Cambodian Khmer Rouge cadre owns up to burning four Westerners to ashes
Foreigners were killed because they had trespassed into Cambodian waters

The first member of Cambodia’s notorious Khmer Rouge regime jailed for the 1970s “Killing Fields” atrocities admitted on Thursday brutally murdering four unidentified Westerners and burning their bodies with piles of tyres.
Kaing Guek Eav, alias “Duch”, is testifying at an international tribunal’s long-running second case against the deputies of late Khmer Rouge leader Pol Pot, whose four-year reign of terror in pursuit of a peasant utopia killed at least 1.8 million Cambodians.
Duch said “Brother Number Two” Nuon Chea had personally instructed him to execute four Westerners, including two Americans, at a school that was turned into a torture centre, where more than 14,000 people were killed.

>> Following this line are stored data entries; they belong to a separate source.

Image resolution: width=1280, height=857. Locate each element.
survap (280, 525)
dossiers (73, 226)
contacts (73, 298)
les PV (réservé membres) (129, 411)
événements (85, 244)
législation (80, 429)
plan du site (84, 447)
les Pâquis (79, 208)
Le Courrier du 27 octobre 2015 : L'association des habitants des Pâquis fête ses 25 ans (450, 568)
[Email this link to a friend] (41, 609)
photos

He said the foreigners were killed because they had trespassed into Cambodian waters. The identity of the foreigners remains unknown. “They were interrogated and smashed per instruction,” Duch told the court. “They had to be burnt to ashes so there is no evidence that foreigners were smashed by us.”
Most of the Khmer Rouge victims died of starvation, torture, exhaustion or disease in labour camps, or were bludgeoned to death during mass executions carried out across the country.
The majority of Cambodians alive now were born after the bloody era and are enjoying a peace and growth and embracing the capitalism the Khmer Rouge had deplored.